This program takes in an input grammar specified by a JSON file. This JSON
grammar representation is converted to a binary-style grammar that is intended
for interpretation and optimization. A Rust application (source file) is
produced by the shape of the input grammar. This then is compiled using `rustc`
to an application for the local machine.

This doesn't have any constraints on the random number generation as it uses an
infinite supply of random numbers. There is no limitation on the output size
and the buffer will dynamically grow as the input is created.

# Benchmarks

All tests on a single core of a `Intel(R) Core(TM) i7-8700 CPU @ 3.20GHz` with a turbo clock rate of 4.3 GHz

All numbers in `MiB/second`.

| Benchmark | fzero fuzzer | F1 fuzzer | Speedup |
|--------------------|--------------|-----------|---------|
| html.json depth=4 | 5330 | 1295 | 4.11x |
| html.json depth=8 | 1760 | 348 | 5.05x |
| html.json depth=16 | 338 | 195 | 1.73x |
| html.json depth=32 | 218 | 175 | 1.25x |
| html.json depth=64 | 201 | 175 | 1.14x |
| json.json depth=4 | 97 | 97 | 1.00x |
| json.json depth=8 | 79 | 93 | 0.84x |
| json.json depth=16 | 83 | 89 | 0.93x |
| json.json depth=32 | 85 | 88 | 0.97x |
| json.json depth=64 | 85 | 90 | 0.94x |

# Unsafe code

This project uses a small amount of `unsafe` code to provide the same semantics
of `extend_from_slice` but in a much faster way (over 4x faster). Not quite
sure why it's much faster, but if you are uncomfortable with `unsafe` code,
feel free to set `SAFE_ONLY` to `true` at the top of `src/lib.rs`. This will
restrict this fuzzer to only generate safe code. I don't think this is
necessary but who knows :)

# Performance

The performance of this tool is separated into multiple categories. One is the
code generation side, how long it takes for the JSON to be compiled into a Rust
application. The other is the code execution speeds, which is how fast the
produced application can generate inputs.

## Code Generation

Code generation vastly outperforms the "Building Fast Fuzzers" paper. For
example when generating the code based on the `html.json` grammar, the F1
fuzzer took over 25 minutes to produce the code. This fuzzer is capable of
producing a Rust application in under 10 seconds.

## Code execution

This project is on some performance metrics about 20-30% slower than the F1
fuzzer, but these scenarios are rare. However, in most situations we've been
about to out-perform F1 by about 30-50%, and in extreme cases (html.json
depth=8) we've observed over a 4x speedup.

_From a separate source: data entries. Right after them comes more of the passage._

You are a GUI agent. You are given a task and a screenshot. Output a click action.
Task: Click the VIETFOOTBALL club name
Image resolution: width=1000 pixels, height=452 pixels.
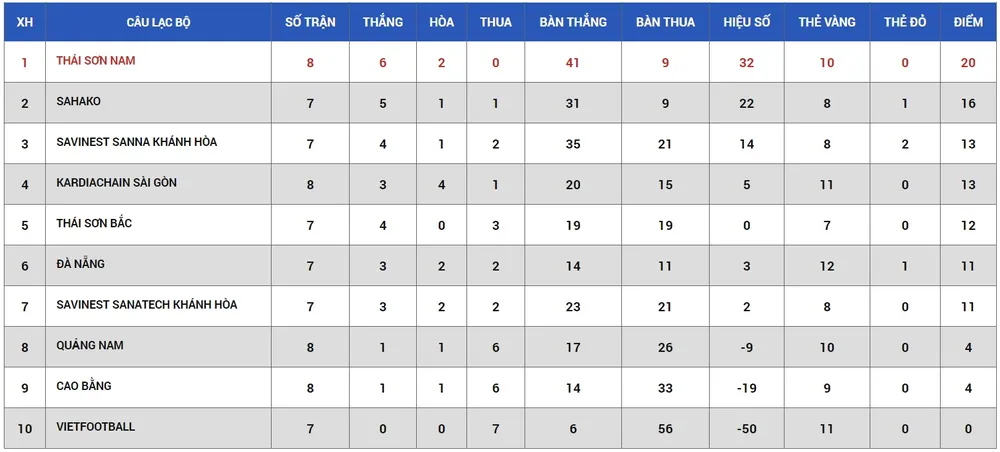pyautogui.click(x=95, y=427)
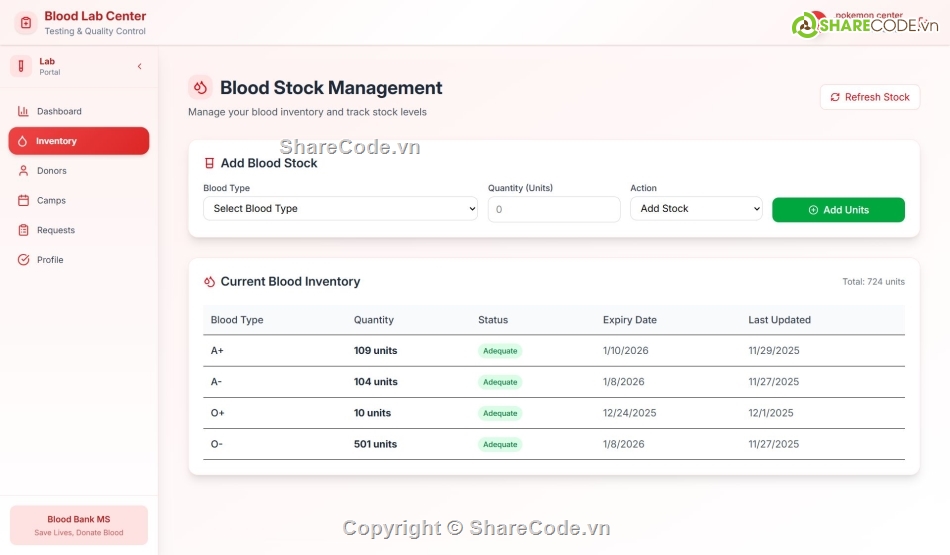Click the Current Blood Inventory droplets icon
950x555 pixels.
209,282
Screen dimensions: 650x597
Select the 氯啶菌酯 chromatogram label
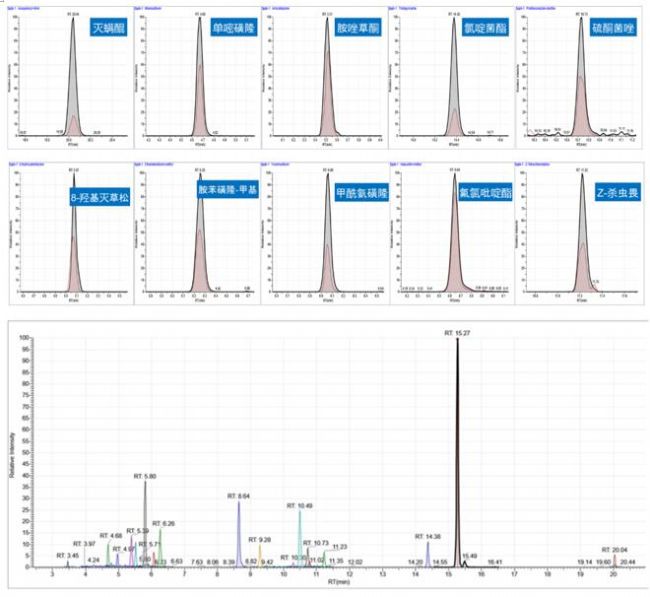pyautogui.click(x=478, y=29)
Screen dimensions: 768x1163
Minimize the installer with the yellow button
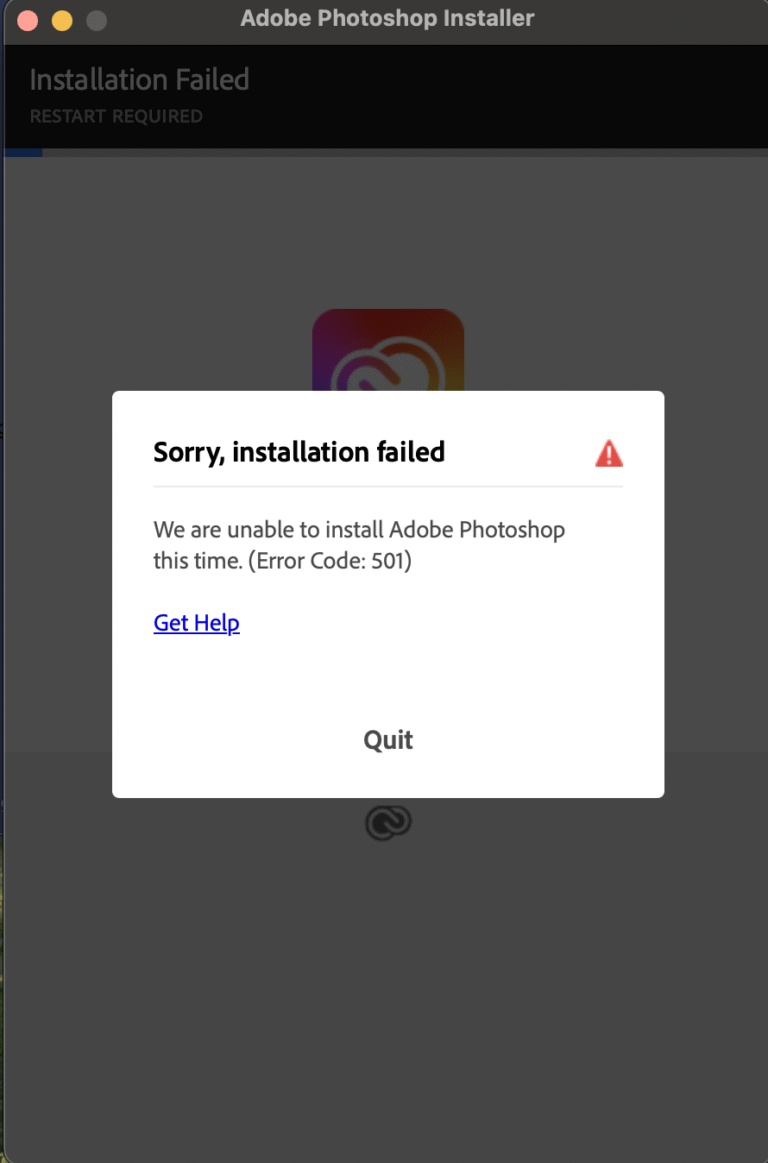[62, 20]
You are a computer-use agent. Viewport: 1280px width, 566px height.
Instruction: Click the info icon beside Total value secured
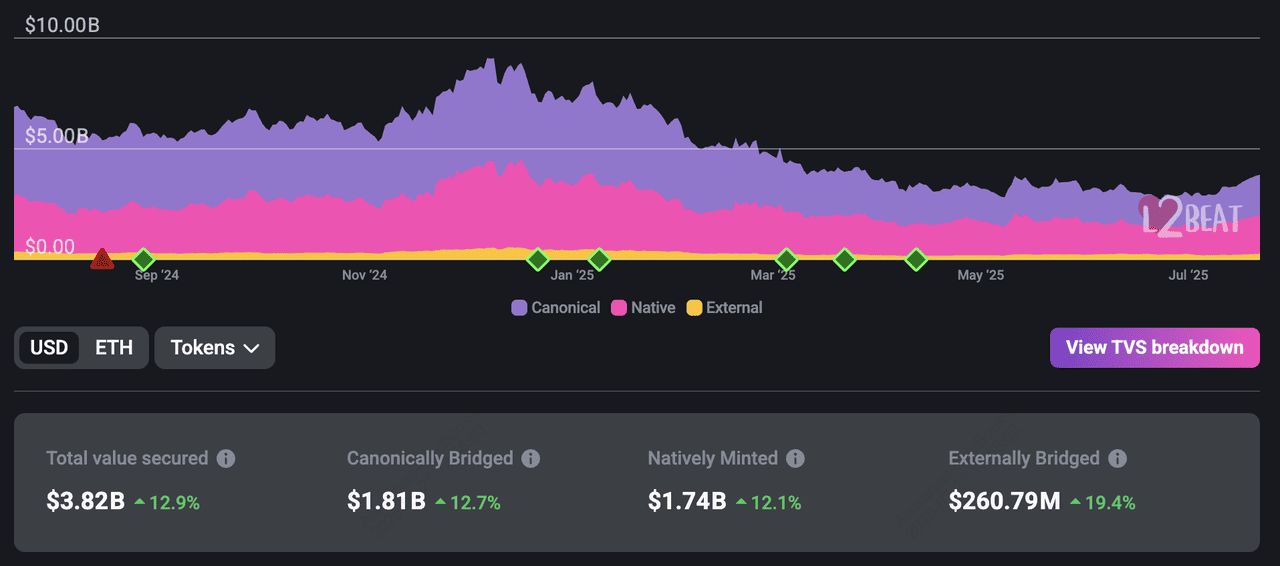[x=226, y=458]
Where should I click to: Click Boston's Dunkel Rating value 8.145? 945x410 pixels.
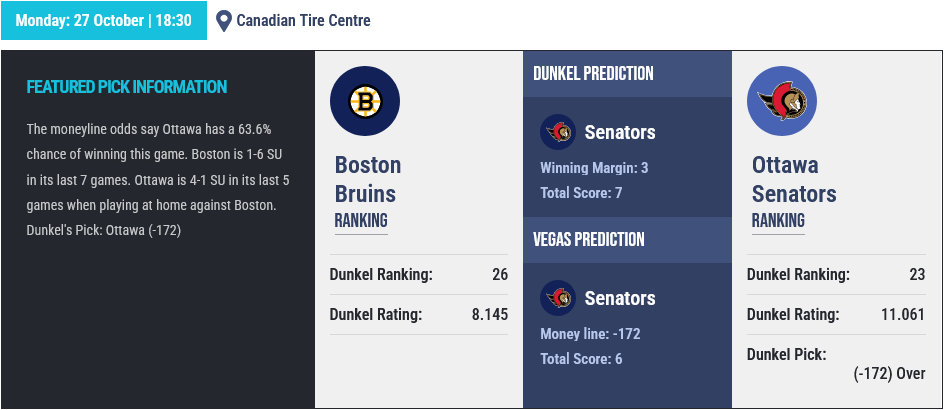point(490,314)
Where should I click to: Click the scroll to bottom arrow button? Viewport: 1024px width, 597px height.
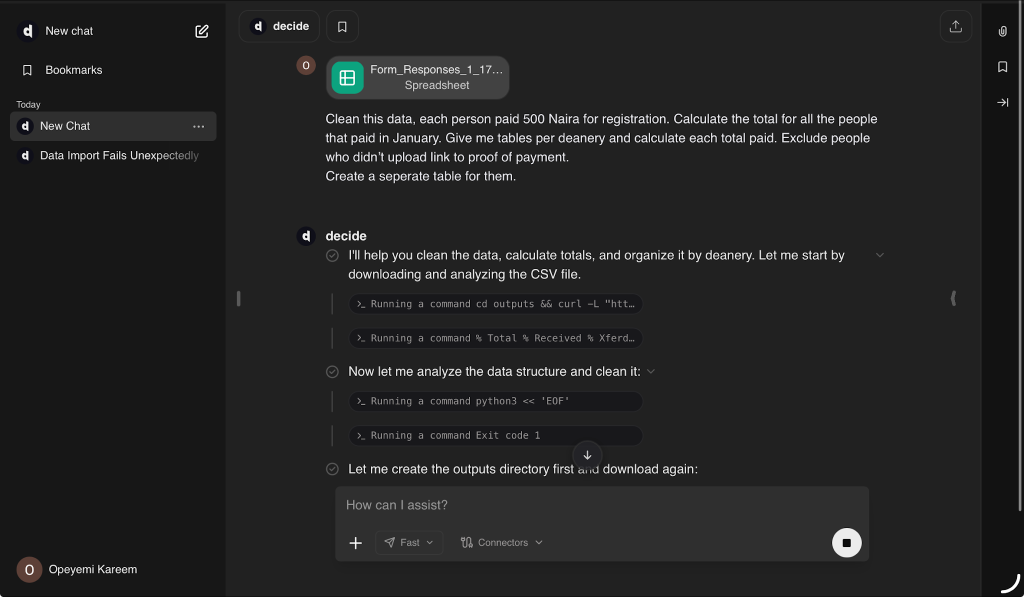pos(587,455)
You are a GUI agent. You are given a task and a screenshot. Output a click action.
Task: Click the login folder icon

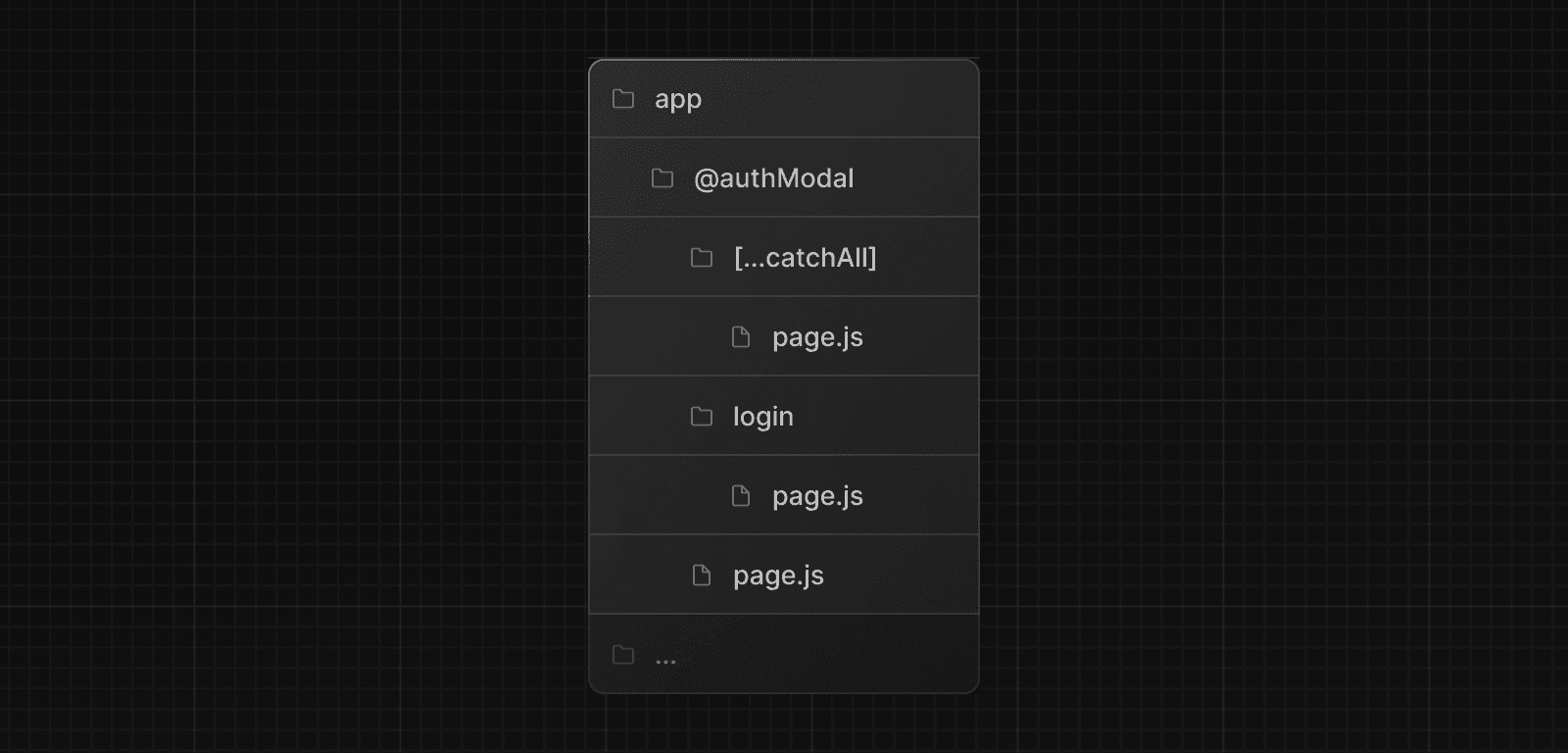tap(702, 417)
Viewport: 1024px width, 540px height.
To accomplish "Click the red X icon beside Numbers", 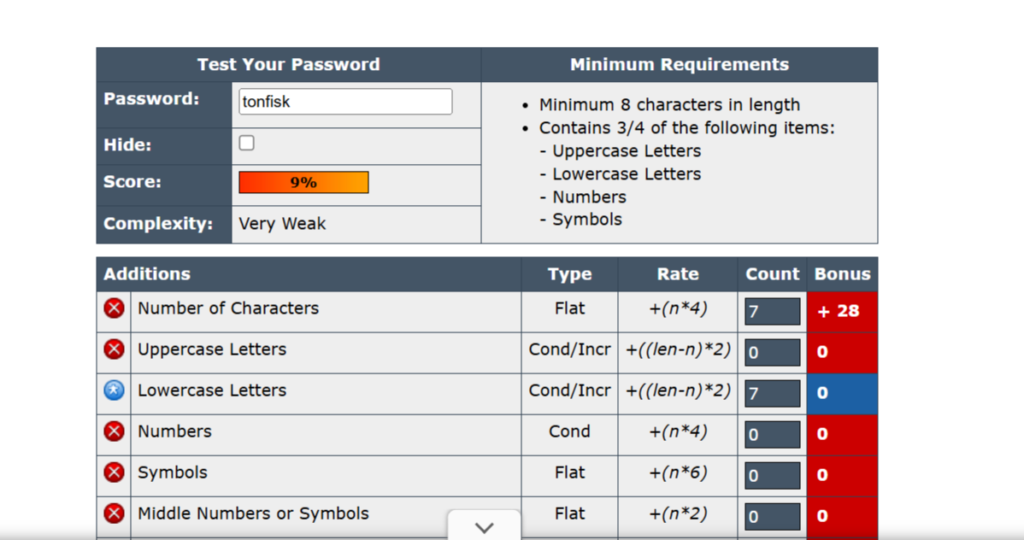I will point(114,432).
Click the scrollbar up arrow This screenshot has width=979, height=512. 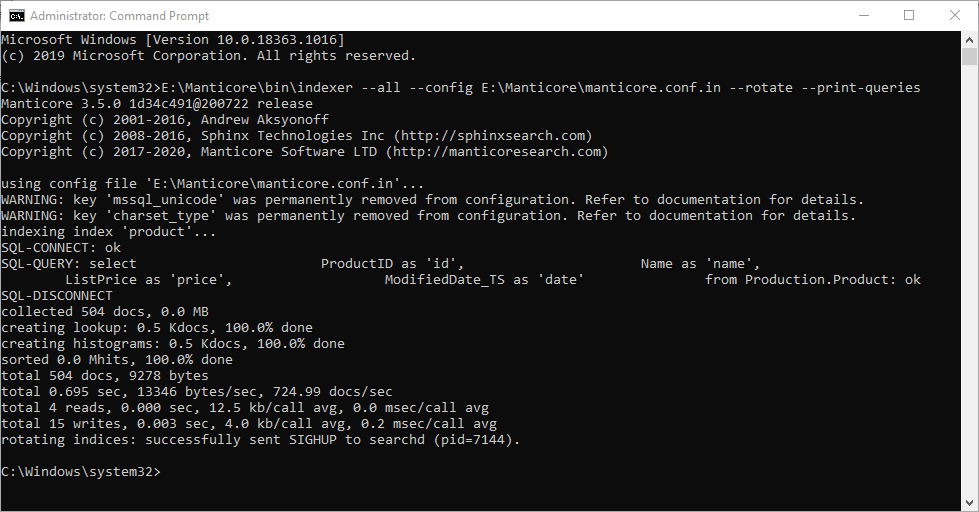click(969, 39)
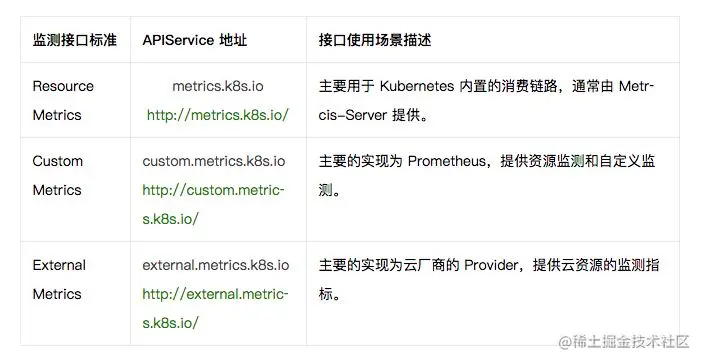Image resolution: width=702 pixels, height=362 pixels.
Task: Click the 标。 text ending the last description
Action: [330, 294]
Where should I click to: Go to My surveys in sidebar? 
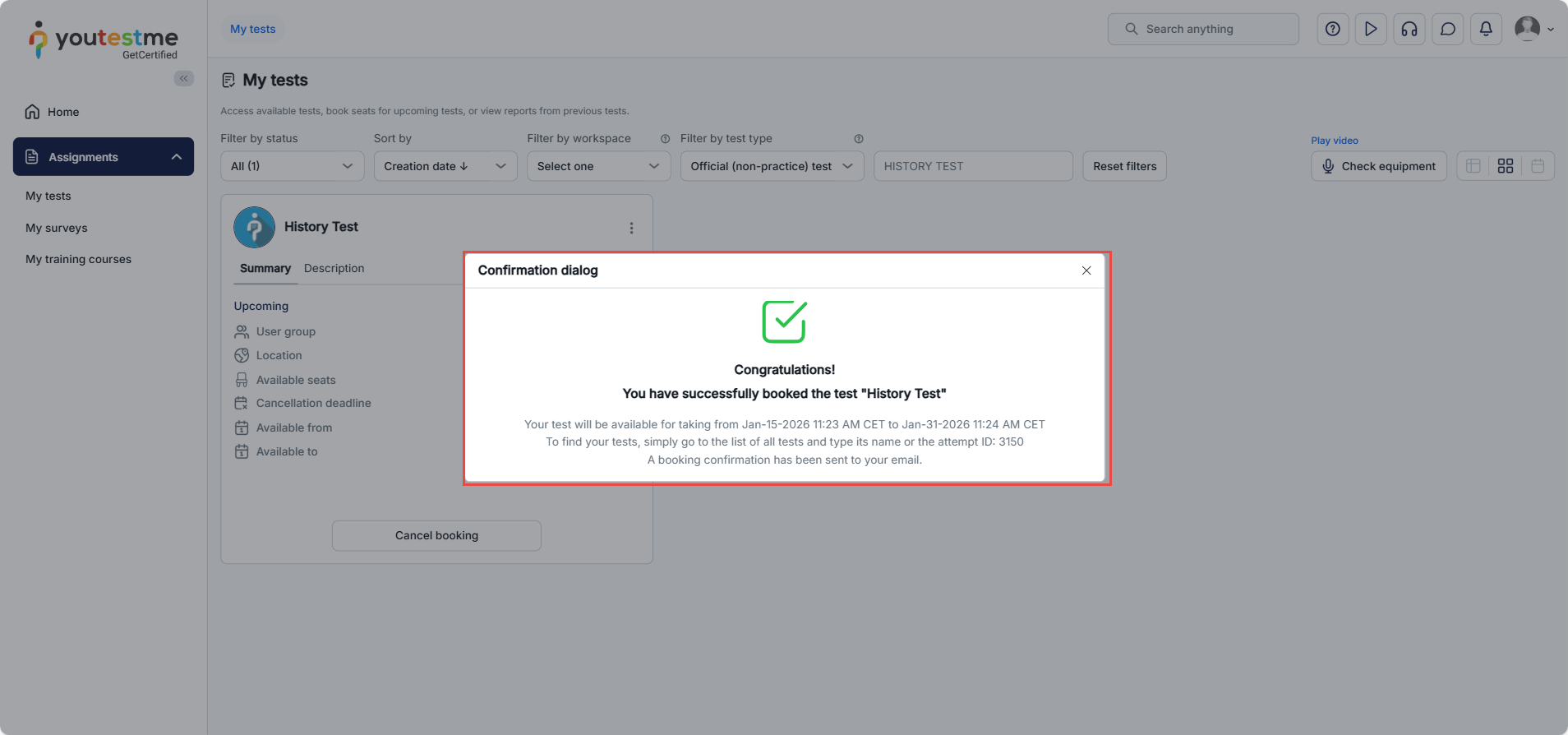click(x=57, y=228)
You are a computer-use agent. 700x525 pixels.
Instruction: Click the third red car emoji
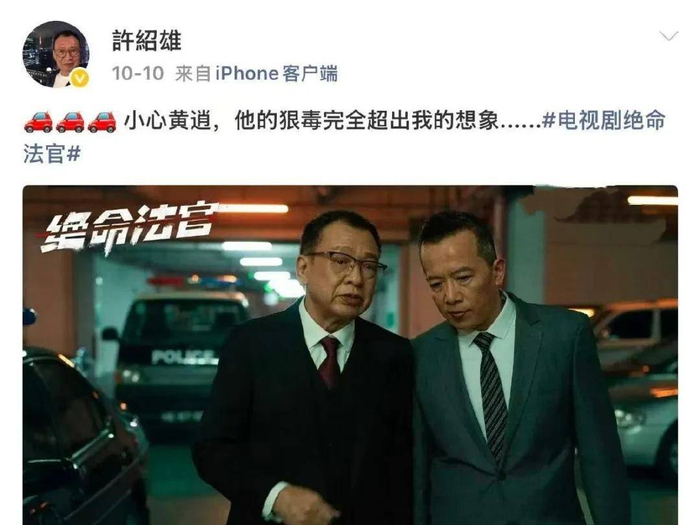[x=102, y=122]
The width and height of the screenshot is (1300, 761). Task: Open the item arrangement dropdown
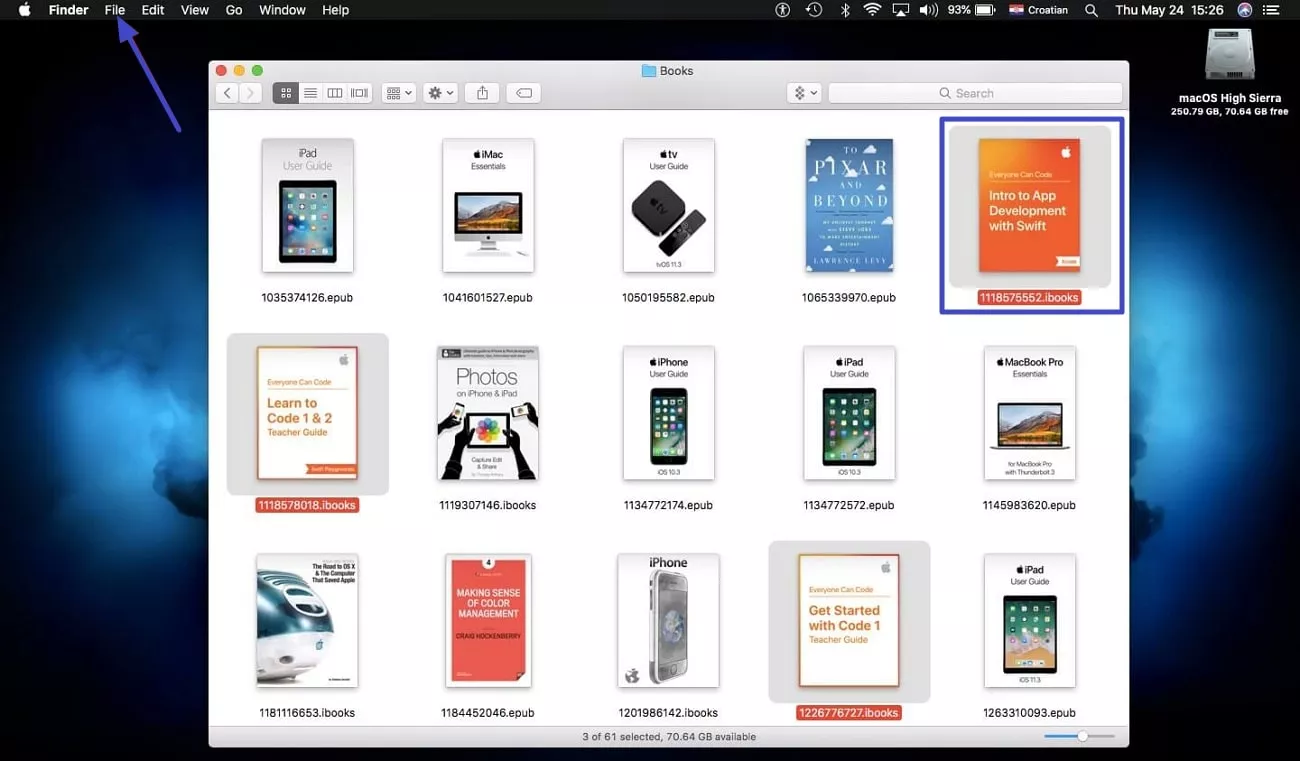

# Differences from the F1 fuzzer

The F1 fuzzer mentions a technique that will resolve to the nearest terminal
tokens when stack depth is exceeded. We haven't implemented this technique but
I don't think it's a huge impact on the generated inputs. This is something I
will look into in the future.

Due to not using globals this can easily be scaled out to multiple threads as
all random state and input generation are done in a structure.

There is no use of assembly in this project, and thus it can produce
highly-performant fuzzers for any architecture or environment that Rust can
compile against (pretty much identical to LLVM's target list).